Assignment: Copy out exactly each line from the line with "[Web TV] (359, 10)" through the last line of the material below.

------------------------------------

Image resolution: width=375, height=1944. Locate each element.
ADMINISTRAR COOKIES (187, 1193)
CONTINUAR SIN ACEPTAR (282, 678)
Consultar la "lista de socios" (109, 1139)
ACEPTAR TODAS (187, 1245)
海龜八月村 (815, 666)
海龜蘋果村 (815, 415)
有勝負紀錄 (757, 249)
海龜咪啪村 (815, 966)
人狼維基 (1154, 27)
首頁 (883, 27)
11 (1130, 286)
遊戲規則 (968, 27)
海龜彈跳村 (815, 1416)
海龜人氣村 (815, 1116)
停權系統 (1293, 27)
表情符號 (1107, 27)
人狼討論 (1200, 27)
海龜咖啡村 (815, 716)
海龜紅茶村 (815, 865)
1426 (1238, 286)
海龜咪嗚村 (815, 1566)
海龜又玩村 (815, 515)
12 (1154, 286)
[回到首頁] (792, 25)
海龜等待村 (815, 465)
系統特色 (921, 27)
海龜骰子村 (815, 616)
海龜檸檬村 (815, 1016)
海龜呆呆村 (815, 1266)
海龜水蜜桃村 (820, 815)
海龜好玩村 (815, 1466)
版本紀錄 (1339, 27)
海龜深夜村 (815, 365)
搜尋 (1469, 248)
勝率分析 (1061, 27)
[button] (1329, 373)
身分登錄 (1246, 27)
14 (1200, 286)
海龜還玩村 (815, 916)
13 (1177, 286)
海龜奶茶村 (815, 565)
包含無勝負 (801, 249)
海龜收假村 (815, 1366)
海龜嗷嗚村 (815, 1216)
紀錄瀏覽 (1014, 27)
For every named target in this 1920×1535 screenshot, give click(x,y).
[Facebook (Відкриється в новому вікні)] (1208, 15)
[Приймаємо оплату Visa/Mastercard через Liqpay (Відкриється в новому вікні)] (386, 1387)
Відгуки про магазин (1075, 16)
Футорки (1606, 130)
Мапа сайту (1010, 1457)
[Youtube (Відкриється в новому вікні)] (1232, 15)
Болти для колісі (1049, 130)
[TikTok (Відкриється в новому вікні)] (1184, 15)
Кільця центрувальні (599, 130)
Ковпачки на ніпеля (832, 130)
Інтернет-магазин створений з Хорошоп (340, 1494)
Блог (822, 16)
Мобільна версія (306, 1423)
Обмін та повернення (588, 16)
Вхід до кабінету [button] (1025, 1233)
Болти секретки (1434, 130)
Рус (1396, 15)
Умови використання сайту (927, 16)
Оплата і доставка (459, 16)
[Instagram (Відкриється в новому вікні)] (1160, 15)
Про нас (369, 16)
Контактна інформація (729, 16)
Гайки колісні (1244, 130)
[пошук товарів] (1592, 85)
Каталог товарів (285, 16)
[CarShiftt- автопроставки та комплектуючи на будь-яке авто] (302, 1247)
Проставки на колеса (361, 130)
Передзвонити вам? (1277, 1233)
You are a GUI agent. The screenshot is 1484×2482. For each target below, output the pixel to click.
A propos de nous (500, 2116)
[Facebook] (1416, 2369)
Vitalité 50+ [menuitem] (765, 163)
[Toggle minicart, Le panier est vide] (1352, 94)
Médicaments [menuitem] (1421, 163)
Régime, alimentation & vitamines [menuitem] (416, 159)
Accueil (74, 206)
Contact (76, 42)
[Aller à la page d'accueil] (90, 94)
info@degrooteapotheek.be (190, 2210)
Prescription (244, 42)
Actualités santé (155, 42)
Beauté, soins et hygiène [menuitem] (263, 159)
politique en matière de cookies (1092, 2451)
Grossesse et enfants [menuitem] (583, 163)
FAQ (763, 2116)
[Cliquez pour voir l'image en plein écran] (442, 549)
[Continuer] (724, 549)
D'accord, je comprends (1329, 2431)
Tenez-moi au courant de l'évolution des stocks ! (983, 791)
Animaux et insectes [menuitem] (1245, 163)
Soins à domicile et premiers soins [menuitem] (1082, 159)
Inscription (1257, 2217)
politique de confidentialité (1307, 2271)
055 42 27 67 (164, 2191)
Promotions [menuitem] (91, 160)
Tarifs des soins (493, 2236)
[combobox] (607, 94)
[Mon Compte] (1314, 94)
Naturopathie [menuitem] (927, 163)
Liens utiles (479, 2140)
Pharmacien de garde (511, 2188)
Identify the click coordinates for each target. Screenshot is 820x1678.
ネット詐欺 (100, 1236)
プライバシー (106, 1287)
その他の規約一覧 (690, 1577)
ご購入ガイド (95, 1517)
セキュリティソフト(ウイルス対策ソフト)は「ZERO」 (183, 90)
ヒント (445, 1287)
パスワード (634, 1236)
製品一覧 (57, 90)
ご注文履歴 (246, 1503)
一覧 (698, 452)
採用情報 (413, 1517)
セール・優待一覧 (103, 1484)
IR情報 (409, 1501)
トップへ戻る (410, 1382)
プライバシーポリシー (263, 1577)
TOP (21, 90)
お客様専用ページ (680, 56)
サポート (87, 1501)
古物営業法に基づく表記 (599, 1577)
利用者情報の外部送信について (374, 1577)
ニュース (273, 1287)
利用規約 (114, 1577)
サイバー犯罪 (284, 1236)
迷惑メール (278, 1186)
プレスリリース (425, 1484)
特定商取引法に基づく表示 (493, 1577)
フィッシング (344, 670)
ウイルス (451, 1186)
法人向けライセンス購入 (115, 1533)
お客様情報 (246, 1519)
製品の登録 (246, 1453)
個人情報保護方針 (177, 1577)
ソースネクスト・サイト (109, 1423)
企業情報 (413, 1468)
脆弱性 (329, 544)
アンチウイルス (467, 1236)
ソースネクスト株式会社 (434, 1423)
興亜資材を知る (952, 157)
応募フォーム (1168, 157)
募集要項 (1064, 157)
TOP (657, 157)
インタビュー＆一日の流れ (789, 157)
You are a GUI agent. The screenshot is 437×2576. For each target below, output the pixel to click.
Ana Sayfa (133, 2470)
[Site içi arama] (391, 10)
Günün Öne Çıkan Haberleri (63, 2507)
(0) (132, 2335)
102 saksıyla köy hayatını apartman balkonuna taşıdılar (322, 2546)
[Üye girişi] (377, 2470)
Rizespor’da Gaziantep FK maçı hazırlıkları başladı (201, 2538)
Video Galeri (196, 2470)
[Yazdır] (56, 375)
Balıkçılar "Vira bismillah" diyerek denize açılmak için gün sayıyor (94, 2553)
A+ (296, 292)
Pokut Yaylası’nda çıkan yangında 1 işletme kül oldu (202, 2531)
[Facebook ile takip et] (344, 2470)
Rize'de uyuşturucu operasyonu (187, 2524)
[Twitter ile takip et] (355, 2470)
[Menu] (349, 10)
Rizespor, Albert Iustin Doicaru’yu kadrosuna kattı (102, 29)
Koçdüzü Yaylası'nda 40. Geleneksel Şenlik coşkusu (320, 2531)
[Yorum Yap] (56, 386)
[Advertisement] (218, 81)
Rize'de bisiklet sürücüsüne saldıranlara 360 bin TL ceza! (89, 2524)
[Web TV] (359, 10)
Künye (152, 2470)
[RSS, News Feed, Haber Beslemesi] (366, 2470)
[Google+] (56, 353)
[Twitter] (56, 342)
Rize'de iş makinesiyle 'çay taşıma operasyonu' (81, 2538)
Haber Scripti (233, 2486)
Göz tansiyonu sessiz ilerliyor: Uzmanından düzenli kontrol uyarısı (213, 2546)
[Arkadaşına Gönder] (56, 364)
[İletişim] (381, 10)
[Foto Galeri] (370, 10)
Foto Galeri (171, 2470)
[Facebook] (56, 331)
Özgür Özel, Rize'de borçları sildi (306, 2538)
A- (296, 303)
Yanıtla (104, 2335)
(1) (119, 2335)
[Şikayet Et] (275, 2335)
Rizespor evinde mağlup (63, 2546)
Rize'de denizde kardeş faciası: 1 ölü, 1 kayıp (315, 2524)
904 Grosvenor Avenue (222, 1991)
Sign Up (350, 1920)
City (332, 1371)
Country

------------------------------------

Solved exercise:
[Web TV] (359, 10)
Künye (152, 2470)
[RSS, News Feed, Haber Beslemesi] (366, 2470)
[Google+] (56, 353)
[Twitter] (56, 342)
Rize'de iş makinesiyle 'çay taşıma operasyonu' (81, 2538)
Haber Scripti (233, 2486)
Göz tansiyonu sessiz ilerliyor: Uzmanından düzenli kontrol uyarısı (213, 2546)
[Arkadaşına Gönder] (56, 364)
[İletişim] (381, 10)
[Foto Galeri] (370, 10)
Foto Galeri (171, 2470)
[Facebook] (56, 331)
Özgür Özel, Rize'de borçları sildi (306, 2538)
A- (296, 303)
Yanıtla (104, 2335)
(1) (119, 2335)
[Şikayet Et] (275, 2335)
Rizespor evinde mağlup (63, 2546)
Rize'de denizde kardeş faciası: 1 ölü, 1 kayıp (315, 2524)
904 Grosvenor Avenue (222, 1991)
Sign Up (350, 1920)
City (332, 1371)
Country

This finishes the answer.